## [Source]
Saturday, January 27, 2007

...or not

A.C. Douglas weighs in on the Met Die Zauberflöte broadcast on PBS. He was, shall we say, far less critical than I. To a certain point, I think we agree on Taymor's staging: fantastic and faithful to the spirit of Mozart's Konzept (the only one that matters).

However, he had this to say about the "adaptation":

Surprisingly, the new English-language text for this version (by J.D. McClatchy who created an entirely new text, not a translation of the original German) was absolutely first-rate, and after a quick recovery from the initial jolt of hearing English spoken and sung rather than German, the words came across as a quite natural part of the musical and dramatic fabric of the piece. A most impressive accomplishment, indeed.


I still can't get over that. Mozart didn't write his transcendent music for English. Was Schikaneder's libretto perfect? Maybe; maybe not. However, I must be simply reactionary on this point. To dare to put new words to Mozart's music is, in A.C. Douglas' own words, prole-pandering of the worst sort. If the audience can't sit through even a truncated version of Die Zauberflöte auf Deutsch, then they should go watch Dreamgirls. It will be cheaper, more entertaining, and it won't throw mud on a tower of Western culture.

## [Supplied information]
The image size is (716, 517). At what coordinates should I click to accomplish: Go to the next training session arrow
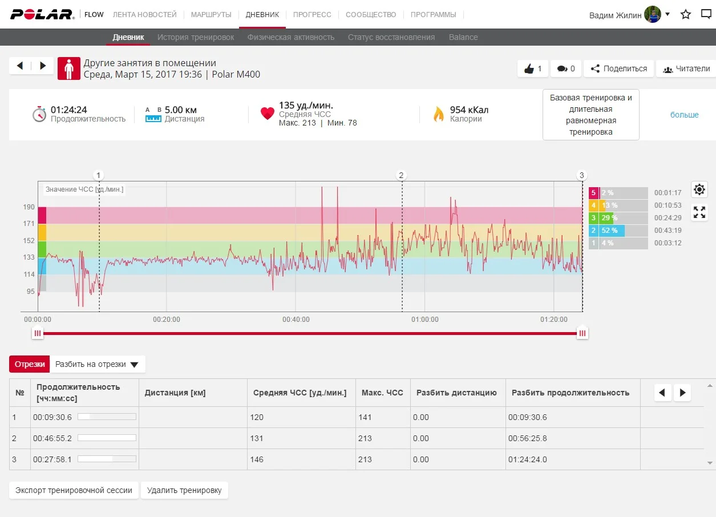coord(43,66)
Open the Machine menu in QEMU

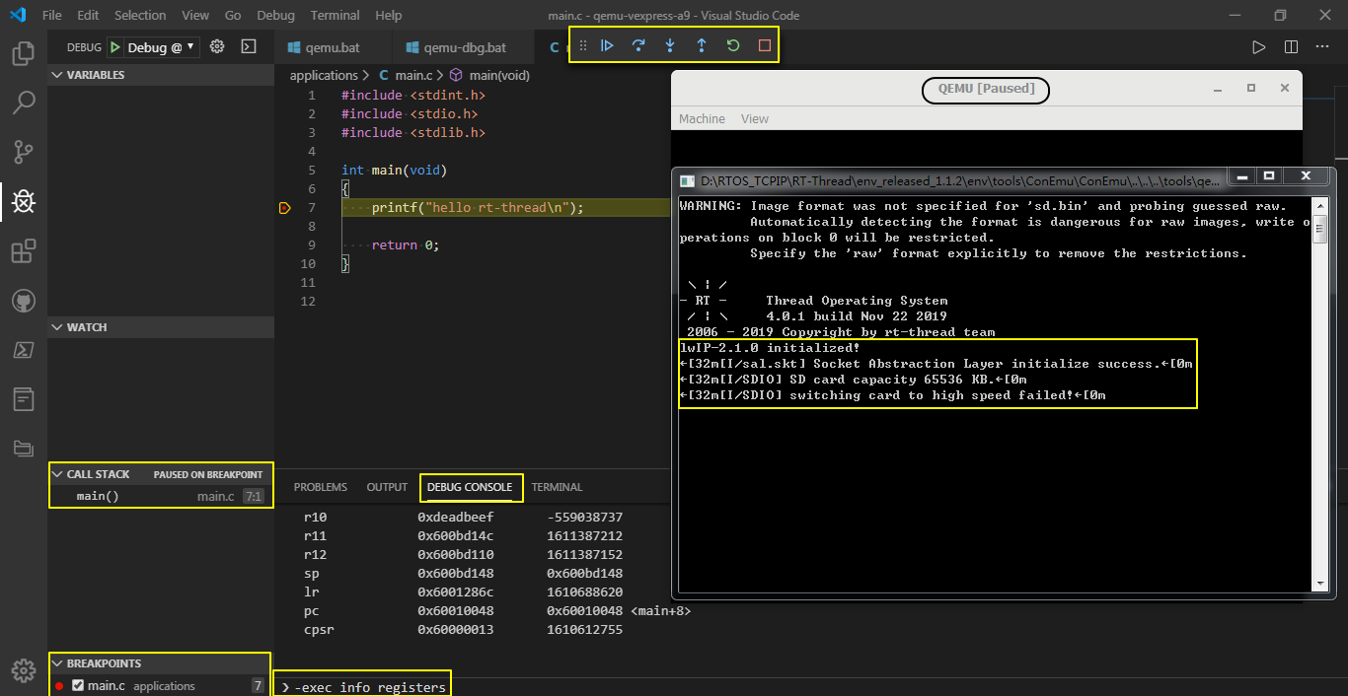pyautogui.click(x=702, y=118)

## [What to work on]
**A.** In the blog post on the Zauberflöte broadcast, why does the writer say the audience should go watch Dreamgirls?
**B.** Reproduce word for word the stretch of the blog post on the Zauberflöte broadcast from "Surprisingly, the new" through "impressive accomplishment, indeed.".
**C.** Answer these questions from the blog post on the Zauberflöte broadcast:
(i) On which network was the Met production broadcast?
(ii) Who wrote the new English-language text for this version?
(iii) On what date was the post published?

## [Answers to the exercises]
**A.** The writer says this about an audience that can't sit through even a shortened Die Zauberflöte in German. Dreamgirls would be cheaper and more entertaining for them. It also wouldn't throw mud on a tower of Western culture.

**B.**
Surprisingly, the new English-language text for this version (by J.D. McClatchy who created an entirely new text, not a translation of the original German) was absolutely first-rate, and after a quick recovery from the initial jolt of hearing English spoken and sung rather than German, the words came across as a quite natural part of the musical and dramatic fabric of the piece. A most impressive accomplishment, indeed.

**C.**
(i) PBS
(ii) J.D. McClatchy
(iii) Saturday, January 27, 2007